AUSTIN, Texas - Sanford Howard has been living on the streets for twelve years. "I lost my wife, my house, my car, everything," he said.
On top of that, he said lost the ability to do what he loved. "I was a chef, but having a stroke took away my memory so now I can't cook," said Howard.
On Thursday, the campsite where he's been living was overrun with Austin police officers and city staff. According to Howard, their approach was a compassionate one. "They are trying to get me into a motel," he said.
This is all a part of the city's H.E.A.L. (Housing-Focused Encampment Assistance Link) initiative. The Austin City Council passed the item back in February. The goal was to identify four sites and connect those people to housing and resources.
"It's been very successful. We are showing about a 95 percent acceptance rate," said Councilmember Ann Kitchen (District 5).

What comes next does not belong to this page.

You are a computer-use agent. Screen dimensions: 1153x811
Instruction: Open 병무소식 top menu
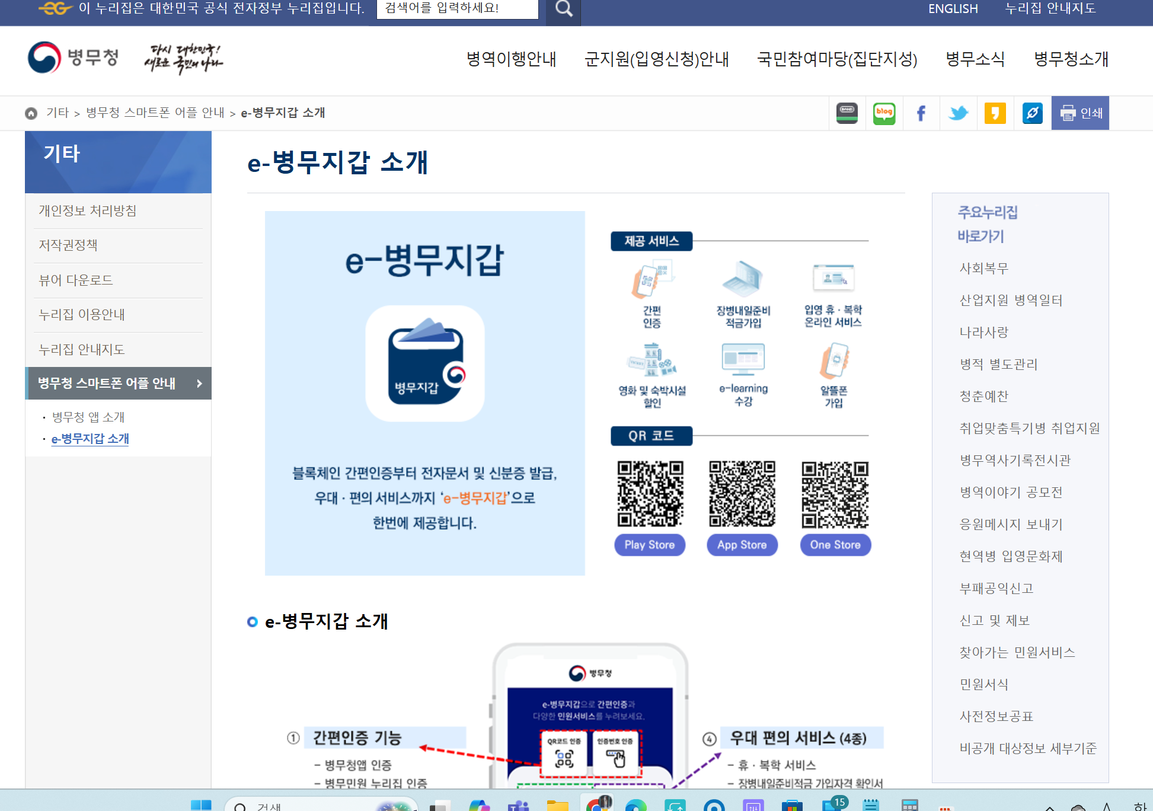(x=975, y=59)
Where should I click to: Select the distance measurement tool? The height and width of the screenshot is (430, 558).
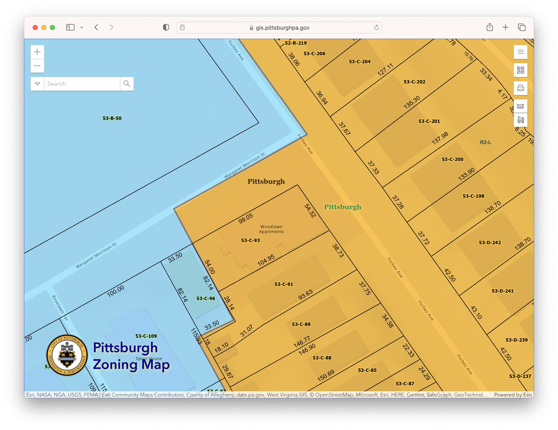tap(520, 106)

However, this is not Proposition B enforcement. That's the item that voters passed in May, to reinstate the citywide camping ban. This goes a bit further to provide proper resources.
"What Prop B says is you can't camp in this location. What the H.E.A.L. Initiative says is we have a place for you," said Kitchen.
The people who were on Cesar Chavez near the Buford Tower on Thursday, are being moved to the Northbridge Shelter, which used to be the Country Inn and Suites at 7400 N IH 35 Frontage Rd. Howard said it was music to his ears and he truly wanted the help.
"The people that are in my position are hard to find. When you do, we just get locked up with everybody us. It's hard to single out the right people to help," he said.
Council brought up the progress of the effort at Thursday's budget session.
"In this case, the Country Inn you were able to mobilize that for the H.E.A.L. Initiative in a matter of days," said Councilmember Greg Casar (District 4).
A hotel may not be a permanent home, but for Howard, it's a step in the right direction. "I'm thanking god because I need some kind of help, something," said Howard.
The Northbridge shelter is a temporary location the city said. They will work to connect those who live there to permanent housing.